=== SOURCE EXCERPT ===
Saturday, January 19, 2008

Cyprus: colonial terrorism; false flag operations

I've decided to post separately, here, the notes on terrorism and false flag operations (state terrorism) in colonial and what cannot honestly be called post-colonial Cyprus, which I had jammed into the bottom of the post on the Vietnam War: faked Tonkin Gulf incident; Strait of Hormuz (on samarkeolog).

That post wasn't especially surprising or particularly relevant to my work, but its examples were important and they were also good examples of a more general problem that I've been faced with reading up on Cypriot history, which is getting past all of the "public knowledge", which is often incorrect, but perpetuated through misbelief or malice. Unfortunately, I cannot currently present any examples directly related to my own work, but I hope I will be able to in the future.

Still, a Serb friend of mine will be delighted to read something indicting the British and affirming his theory that, contrary to popular opinion, it is they who are playing the Americans for fools. (Disappointingly, 'it was not a British plan', but American after all, with the assent of Greece and Turkey.)
===
• [GIVEN EXERCISE A]:
In the blog post on Cyprus, where had the notes on terrorism and false flag operations originally been placed?
• [GIVEN EXERCISE B]:
Summarize the blog post on Cyprus in two sentences.
=== STORED DATA ===
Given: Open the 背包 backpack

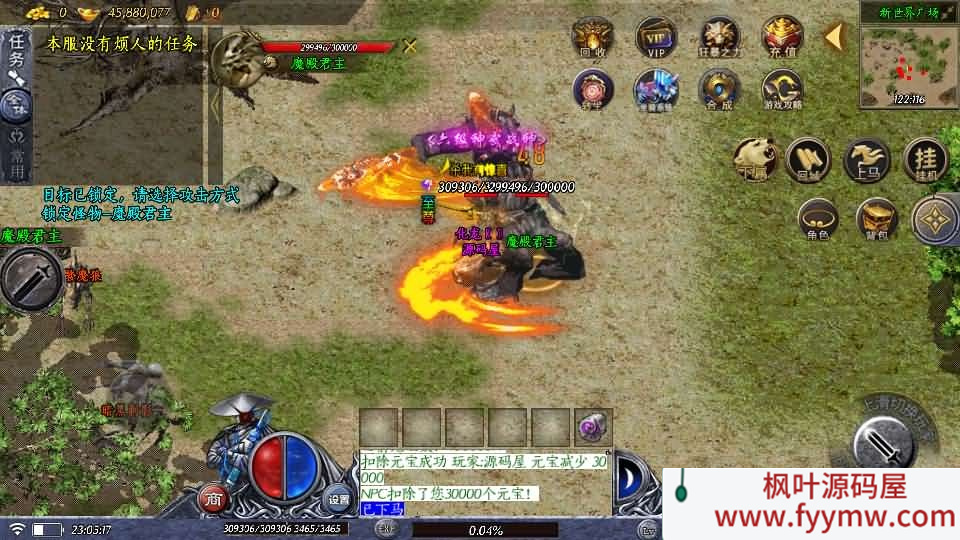Looking at the screenshot, I should 877,219.
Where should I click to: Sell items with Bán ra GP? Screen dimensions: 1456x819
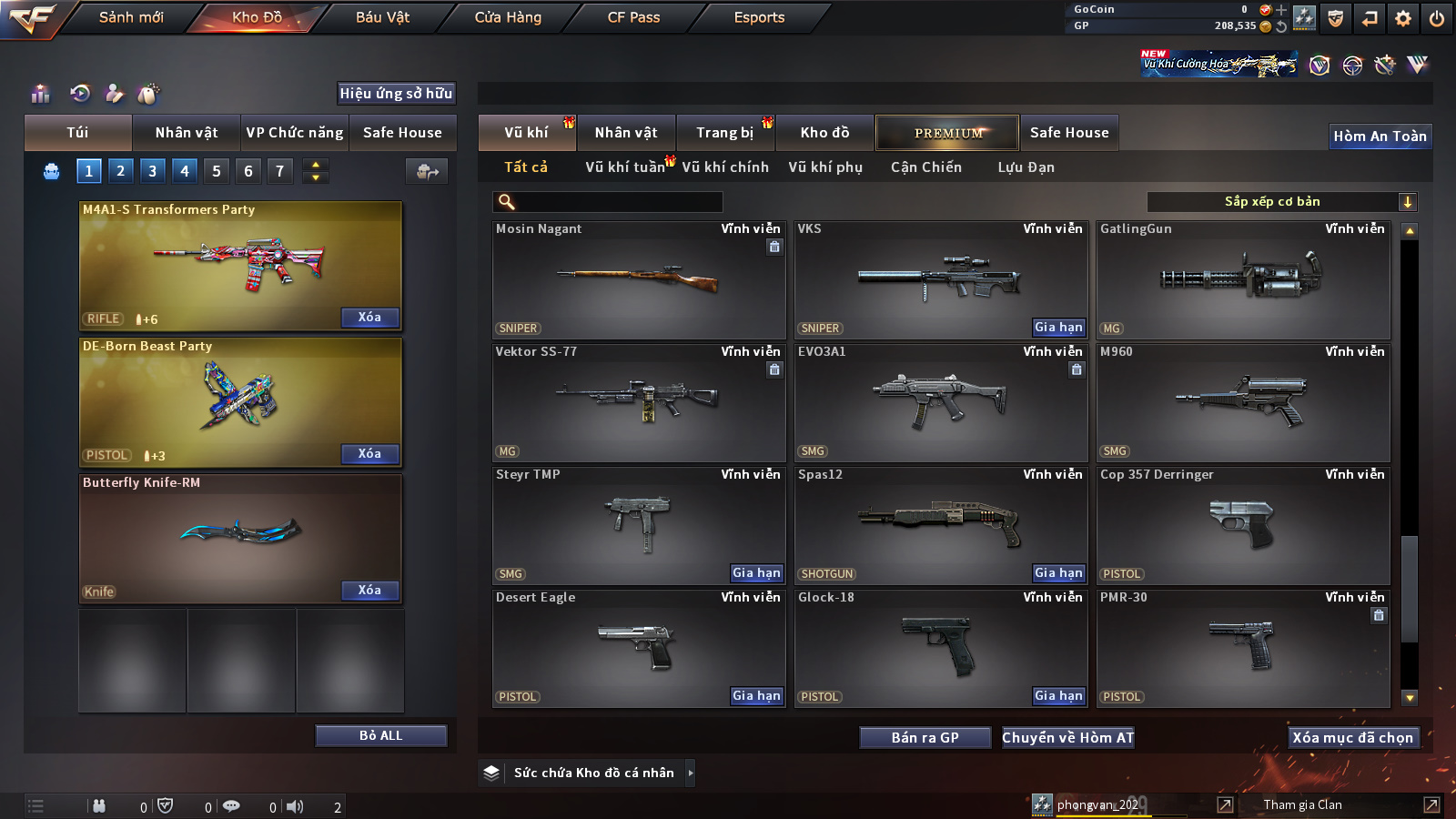coord(925,738)
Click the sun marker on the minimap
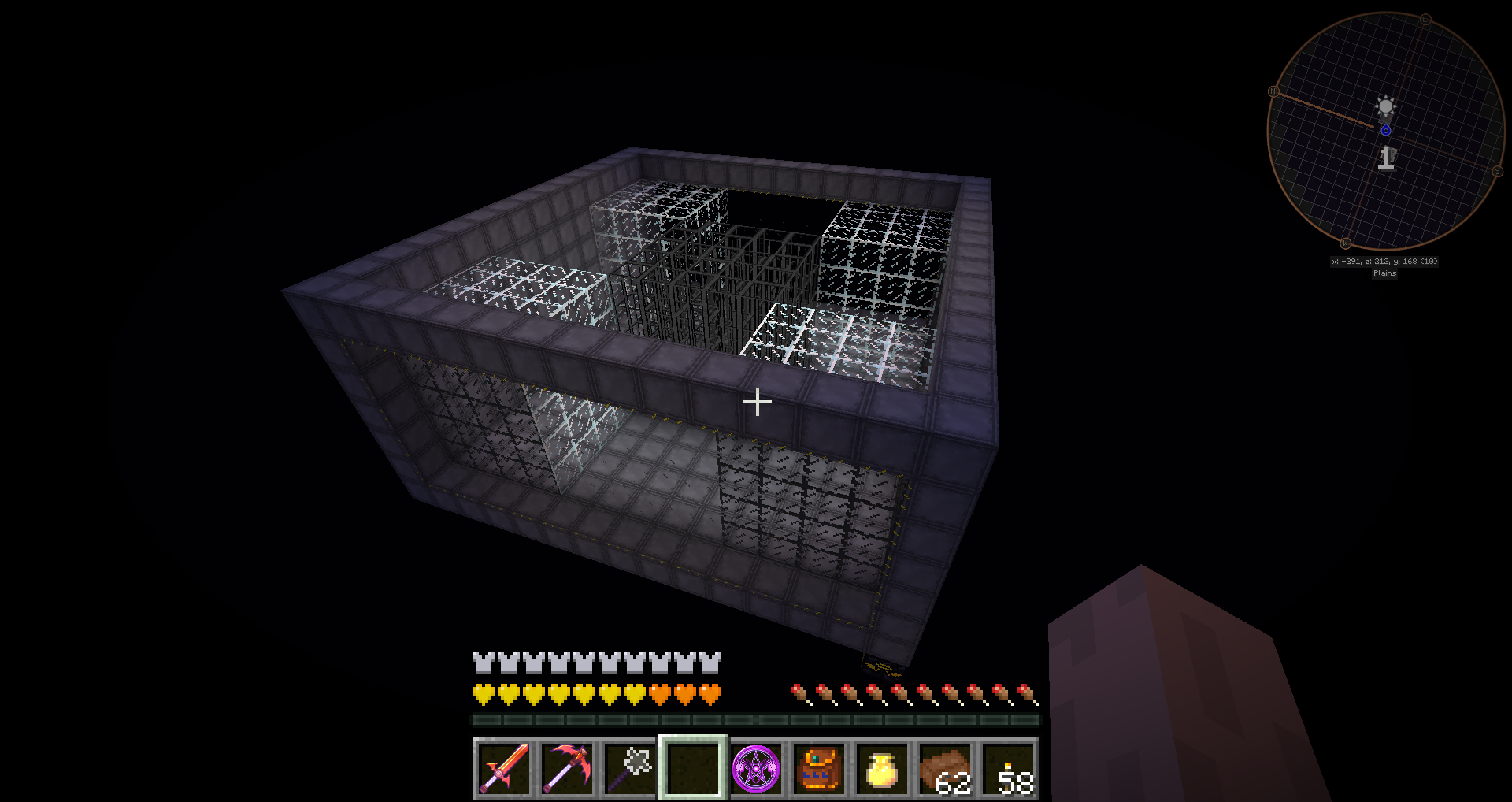The width and height of the screenshot is (1512, 802). [1385, 106]
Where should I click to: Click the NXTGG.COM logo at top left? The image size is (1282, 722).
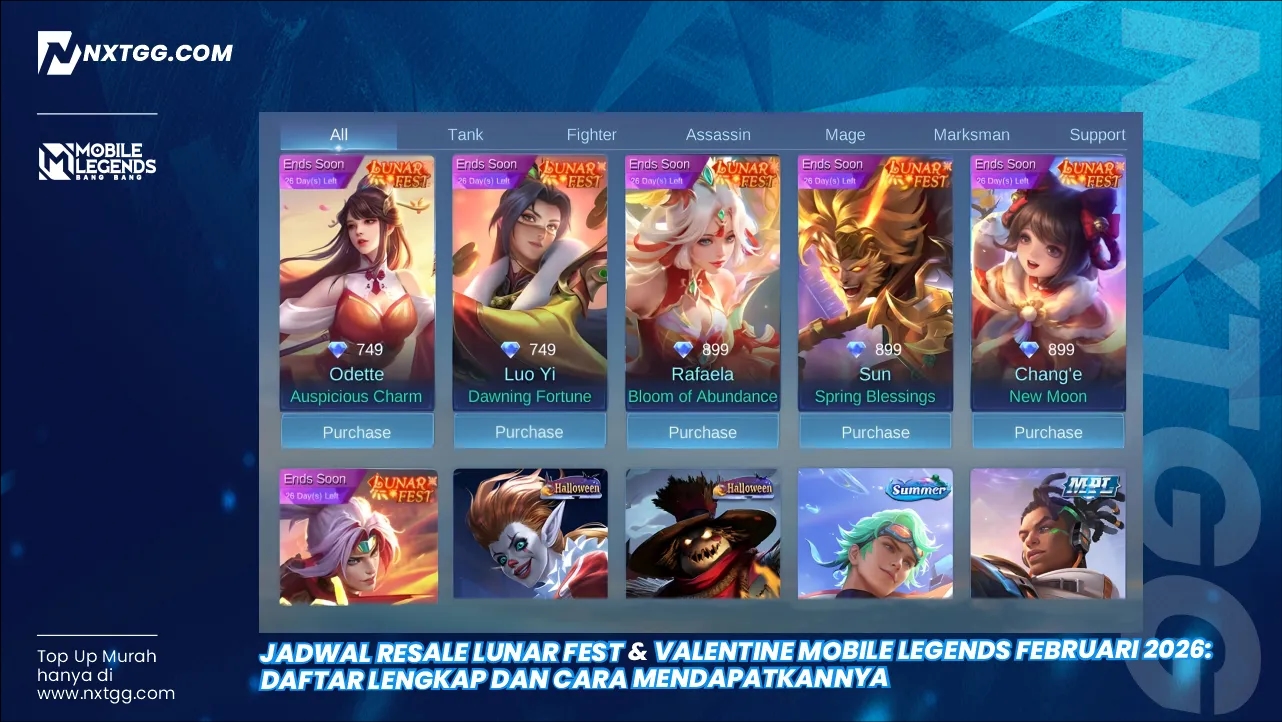[135, 52]
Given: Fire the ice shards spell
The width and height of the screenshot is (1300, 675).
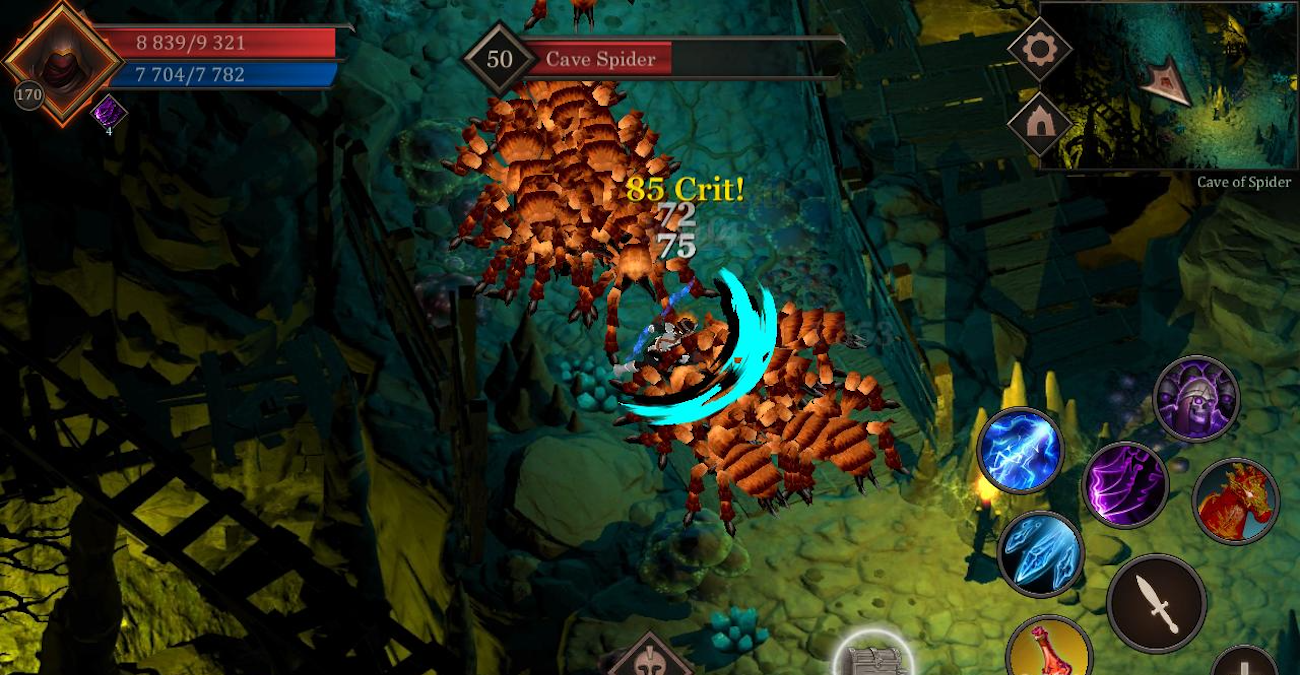Looking at the screenshot, I should [x=1041, y=553].
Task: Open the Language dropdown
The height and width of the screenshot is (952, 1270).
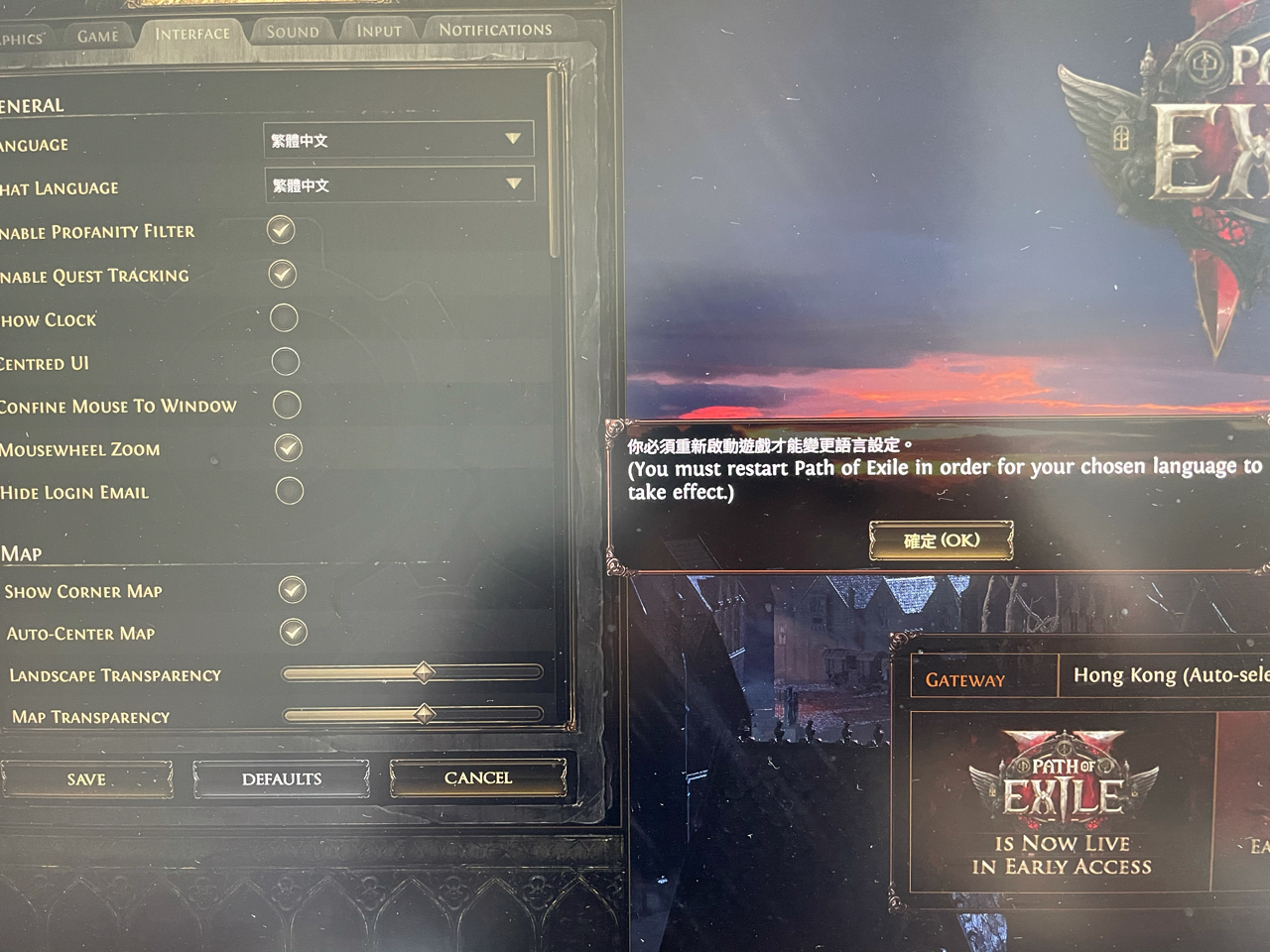Action: [399, 140]
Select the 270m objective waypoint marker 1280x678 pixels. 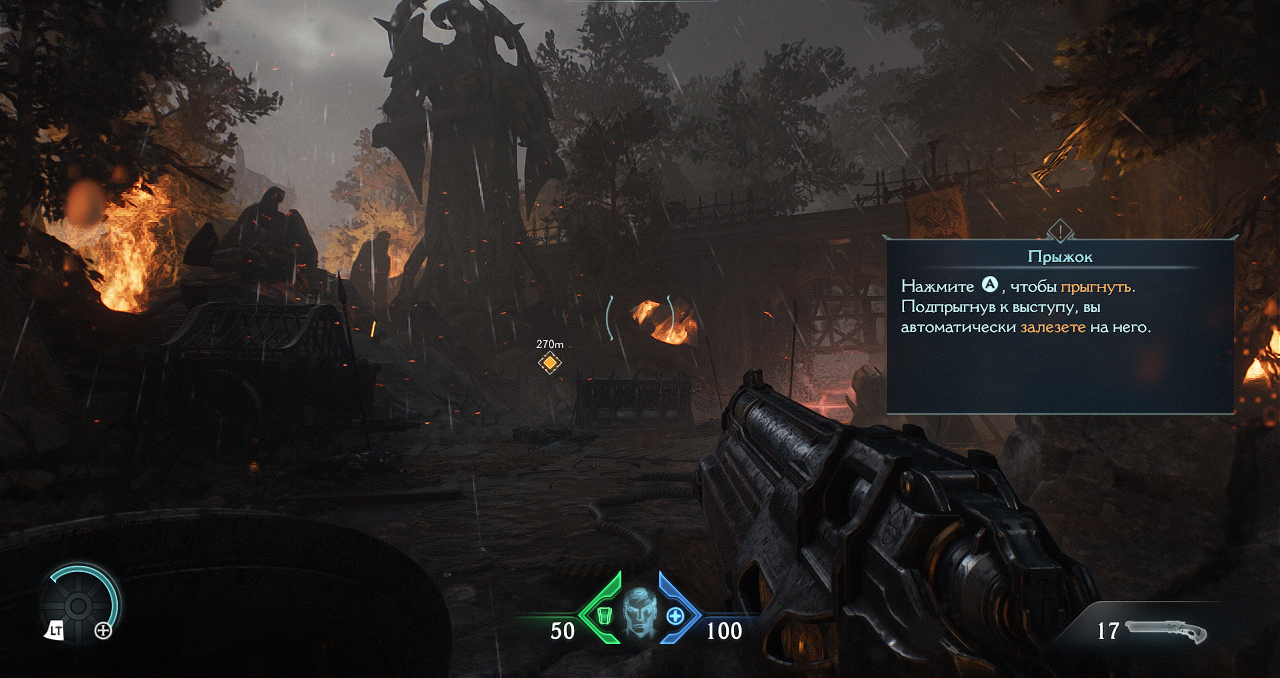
===
• [COMPLETE RESPONSE A]:
They had been placed at the bottom of the post on the Vietnam War about the faked Tonkin Gulf incident and the Strait of Hormuz.

• [COMPLETE RESPONSE B]:
The author posts separately the notes on terrorism and false flag operations in colonial Cyprus, and in what the author says cannot honestly be called post-colonial Cyprus, that had been placed at the bottom of an earlier post on the Vietnam War. The author says the examples in that earlier post illustrate a general problem in reading Cypriot history: getting past "public knowledge" that is often incorrect but is perpetuated through misbelief or malice.